UK shares fell to three-week lows on Tuesday as investors dumped financial, oil and mining stocks amid renewed fears about Brexit and Rome's budget showdown with Brussels, and Wall Street gloom across tech and retail spread across Europe.
|CRIMSON TAZVINZWA, AIWA! NO!|LONDON (Reuters) – UK shares fell to three-week lows on Tuesday as investors dumped financial, oil and mining stocks amid renewed fears about Brexit and Rome’s budget showdown with Brussels, and Wall Street gloom across tech and retail spread across Europe.
The FTSE 100 .FTSE ended the day down 0.8 percent, its third straight daily loss, with sentiment also hurt by heavy losses in the euro zone after a report Apple has cut production triggered a global rout in tech stocks.
While the political drama of last week has largely calmed, investors worried anew about UK Prime Minister Theresa May’s struggle to get her draft Brexit deal passed in Brussels and at home, with banks bearing the brunt of the selling.
A warning from the Bank of England that the economy could plunge into a crisis not seen since the 1970s in a “no deal” scenario reinforced those concerns, as companies including mid-cap lender CYBG (CYBGC.L) and Electrocomponents (ECM.L) began triggering contingency plans.
“Market selling has taken hold yet again today, with U.S. markets falling into negative territory for the year. Meanwhile, Brexit uncertainties continue to stifle market clarity for the pound and FTSE 100,” said IG market analyst Joshua Mahony.
Banks .FTNMX8350 and insurers .FTNMX8570, down 1.6 percent and 2.3 percent respectively, accounted for most of the losses.

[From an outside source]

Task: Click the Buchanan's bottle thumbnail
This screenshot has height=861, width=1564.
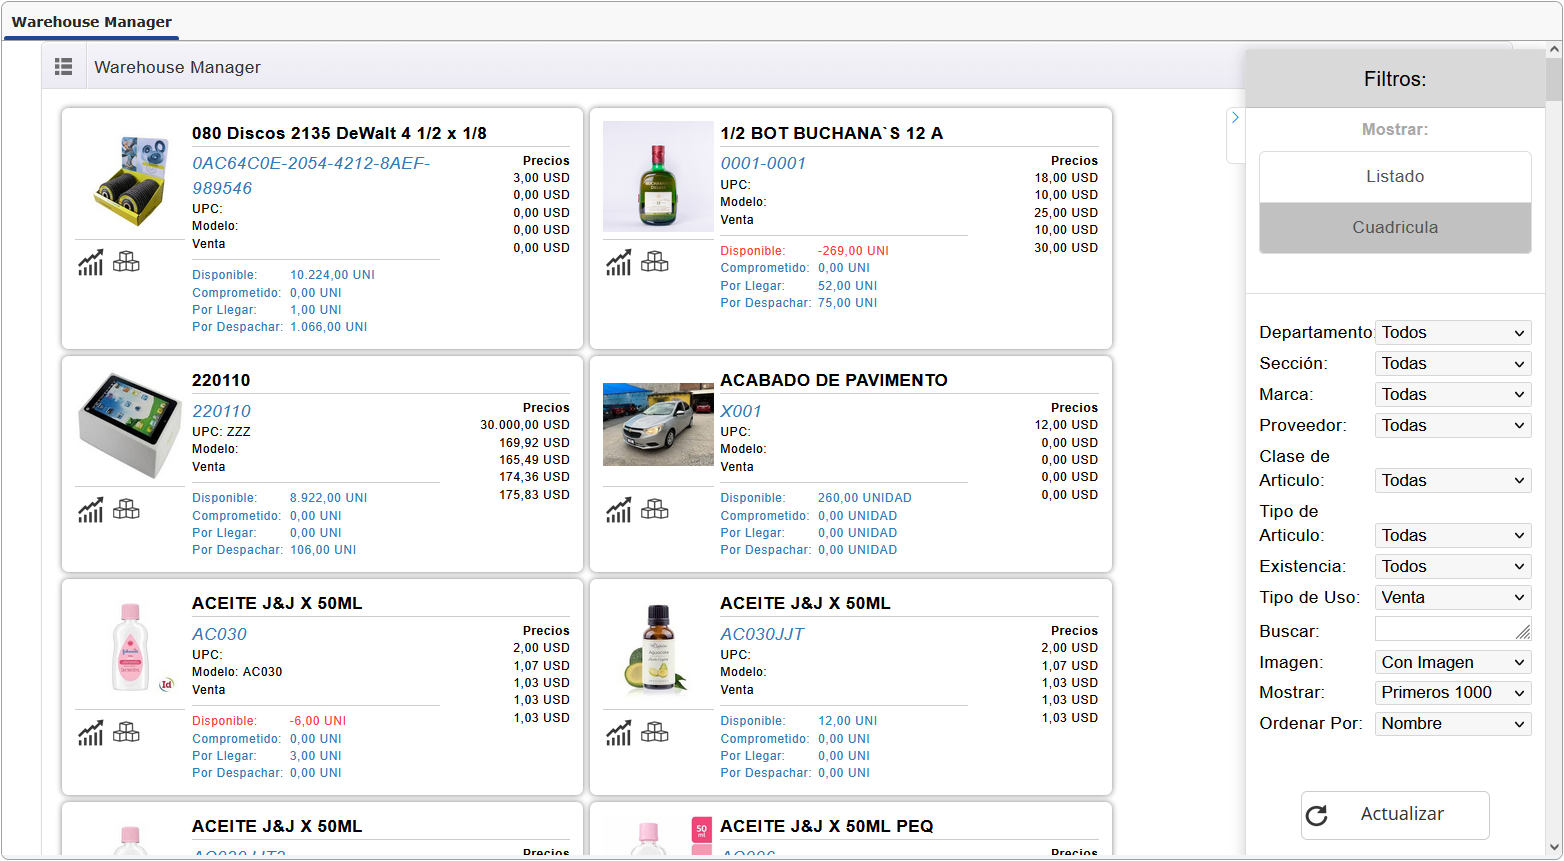Action: [x=657, y=177]
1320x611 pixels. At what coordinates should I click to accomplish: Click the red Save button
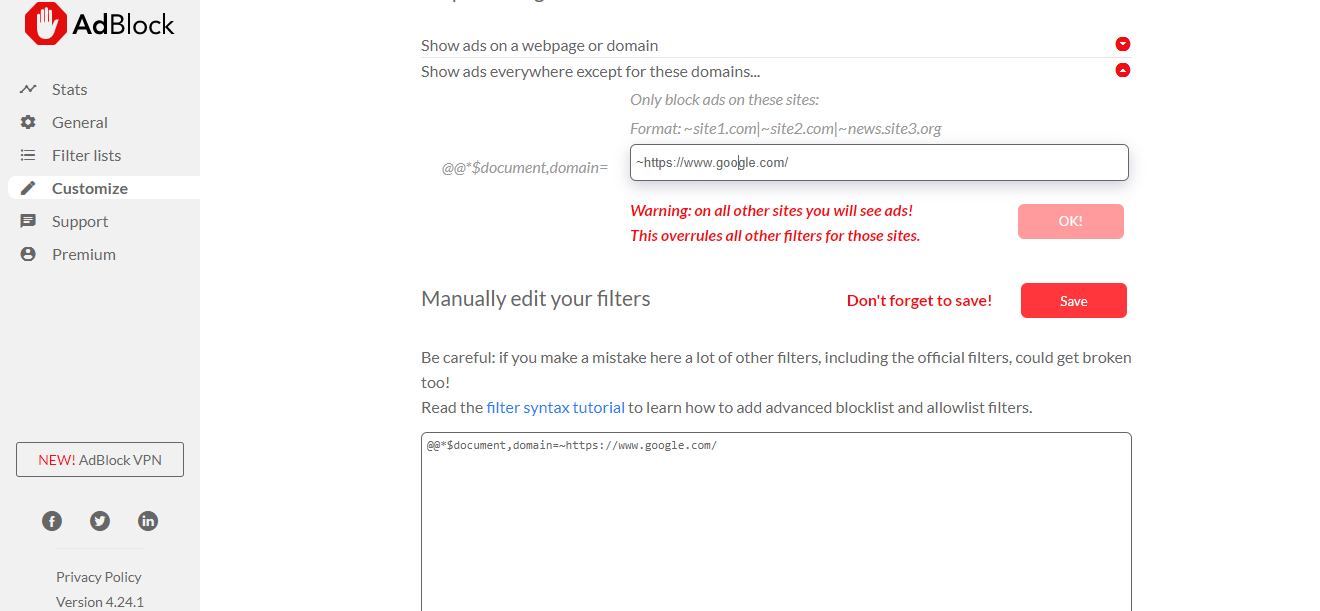pos(1073,301)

Mining companies fell 1.9 percent as fresh concern about mounting tensions between China and the United States weighed on metals prices, and oil shares were hit by falling crude prices amid signs of growing supplies. U.S. crude hit its lowest in more than a year. [O/R]
Among the few corporate earnings as the results season draws to a close, Compass Group (CPG.L) and Halma (HLMA.L) were in demand, rising 5.4 percent and 3 percent respectively, as investors cheered cost-cutting efforts.